Multinacionais foram piorneiras na formação em tecnologia

Foto de um IBM da série 4300, lançado no fim da década de 1970.

Inovação e qualificação profissional foram os principais legados deixados pelas multinacionais IBM e Burroughs para o ramo da tecnologia em Pernambuco e no Nordeste. Com presença forte no Recife da década de 1970, época em que poucos entendiam sobre hardwares e softwares, as duas empresas trouxeram o que tinham de mais moderno para a capital pernambucana. A mão de obra para fazer manutenções, ou até mesmo operar os mainframes (os “cérebros eletrônicos”), porém, era um problema. Pensando em formar profissionais para a área de tecnologia, IBM e Burroughs  — que, no fim da década de 1980, se transformou na Unisys — ofereciam cursos gratuitos, nos quais os melhores alunos acabariam contratados como estagiários.

O primeiro curso de informática aqui da região foi na Federal (UFPE), em 1974. E, mesmo nessa primeira turma havia entre 50 e 60 pessoas. “Ou seja, quem treinava o pessoal eram as empresas, porque elas tinham interesse em ter quem operasse as máquinas delas. Então ajudaram bastante na formação de mão de obra”, relembra o consultor autônomo de TI Luiz Alcoforado, que, aos 19 anos, participou do treinamento da IBM e seguiu no ramo da tecnologia até os dias atuais. Hoje, aos 65, ele diz que seu “tesão” é por tecnologia.

Ele conta que não chegou a trabalhar para tais multinacionais, mas que era cliente delas, já que as duas eram as líderes do mercado de informática na época. “Eu comecei a trabalhar com informática em 1973, na época em que computador era confundido com IBM, Burroughs. O pessoal achava que a gente trabalhava para essas empresas. Mas, no meu caso ,apenas usava os equipamentos delas”, esclareceu Alcoforado.

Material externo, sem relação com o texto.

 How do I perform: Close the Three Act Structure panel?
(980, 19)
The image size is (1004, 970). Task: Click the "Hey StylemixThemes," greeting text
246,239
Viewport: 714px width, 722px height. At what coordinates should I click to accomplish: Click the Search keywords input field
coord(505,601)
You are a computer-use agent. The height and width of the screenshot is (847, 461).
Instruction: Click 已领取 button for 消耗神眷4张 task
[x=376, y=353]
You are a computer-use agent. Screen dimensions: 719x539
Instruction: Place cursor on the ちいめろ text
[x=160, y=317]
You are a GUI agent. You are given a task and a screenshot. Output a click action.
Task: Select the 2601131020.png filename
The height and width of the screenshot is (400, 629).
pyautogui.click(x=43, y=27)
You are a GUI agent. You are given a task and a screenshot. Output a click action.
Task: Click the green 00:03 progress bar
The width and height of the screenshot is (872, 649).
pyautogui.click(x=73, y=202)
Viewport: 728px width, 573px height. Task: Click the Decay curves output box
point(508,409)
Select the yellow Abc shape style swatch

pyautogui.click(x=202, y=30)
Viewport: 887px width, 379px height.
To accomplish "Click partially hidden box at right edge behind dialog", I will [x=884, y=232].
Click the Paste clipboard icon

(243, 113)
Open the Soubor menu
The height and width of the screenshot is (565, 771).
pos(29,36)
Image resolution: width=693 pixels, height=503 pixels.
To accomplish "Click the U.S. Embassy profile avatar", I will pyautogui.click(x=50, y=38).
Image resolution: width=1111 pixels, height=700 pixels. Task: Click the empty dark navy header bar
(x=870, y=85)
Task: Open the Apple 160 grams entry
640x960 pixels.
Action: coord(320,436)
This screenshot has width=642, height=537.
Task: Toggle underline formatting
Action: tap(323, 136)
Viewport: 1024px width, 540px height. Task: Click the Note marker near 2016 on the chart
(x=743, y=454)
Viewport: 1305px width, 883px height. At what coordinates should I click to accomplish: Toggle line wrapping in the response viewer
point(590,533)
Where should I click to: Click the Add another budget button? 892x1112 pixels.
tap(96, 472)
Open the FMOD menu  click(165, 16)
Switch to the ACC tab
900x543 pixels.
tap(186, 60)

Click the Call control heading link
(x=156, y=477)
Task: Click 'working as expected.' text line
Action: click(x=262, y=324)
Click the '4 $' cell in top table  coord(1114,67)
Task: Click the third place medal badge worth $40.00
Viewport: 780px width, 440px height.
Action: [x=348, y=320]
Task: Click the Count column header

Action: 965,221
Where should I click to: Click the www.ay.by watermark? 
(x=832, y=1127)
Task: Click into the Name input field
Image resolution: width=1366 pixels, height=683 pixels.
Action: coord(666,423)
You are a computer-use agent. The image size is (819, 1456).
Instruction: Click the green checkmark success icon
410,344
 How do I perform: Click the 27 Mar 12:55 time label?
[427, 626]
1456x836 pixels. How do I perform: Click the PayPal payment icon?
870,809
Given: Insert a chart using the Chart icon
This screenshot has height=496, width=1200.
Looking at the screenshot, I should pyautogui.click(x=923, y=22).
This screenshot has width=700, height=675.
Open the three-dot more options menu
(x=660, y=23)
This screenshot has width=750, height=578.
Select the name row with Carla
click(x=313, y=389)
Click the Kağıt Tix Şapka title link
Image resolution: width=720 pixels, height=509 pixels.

Nomes reconhecidos no ramo da tecnologia, Jair Kitner, Márcio Waked e Paulo Valle já foram executivos em pelo menos uma das três empresas. O trio concorda que somente através dos cursos de especialização que as multinacionais ofereciam conquistaram conhecimento necessário para entender o mundo das máquinas. Afinal, segundo eles contam, a academia não dava conta de atender a demanda de jovens da época, que estavam sedentos por esse tipo de informação.

A Universidade Federal de Pernambuco (UFPE), por exemplo, foi a primeira no Estado a ter um curso voltado para o mundo da informática. Em 1974, era criado o Departamento de Estatística e Informática, que oferecia bacharelado e pós-graduação em ciência da computação. Em 1983, separou-se de estatística, na forma do Departamento de Informática do Centro de Ciências Exatas e da Natureza, até receber o nível de centro acadêmico em 1999, há 20 anos. Nesse contexto, Jair Kitner, que passou no concurso da IBM aos 18 anos e hoje é executivo da Accenture, relembra o início da sua vida profissional:

“Quando eu entrei na IBM, em 1970, não sabia nem mesmo o que estava fazendo. Eu estudava engenharia elétrica na UFPE e não estava muito feliz com o curso”.

Ele conta que houve um concurso da companhia para programadores e, apesar de ter a menor ideia do que eles estavam falando, “IBM era um negócio legal” e eu foi. Entre 600 candidatos, ele e Luiz Alberto Cavalcanti foram contratados. “Segui fazendo engenharia, mas chegou um momento em que não consegui equilibrar os dois. Tempos depois eu entrei na Burroughs, que tinha mais flexibilidade de horário, e foi onde trabalhei com o mestre Eduardo Belarmino”, detalhou. 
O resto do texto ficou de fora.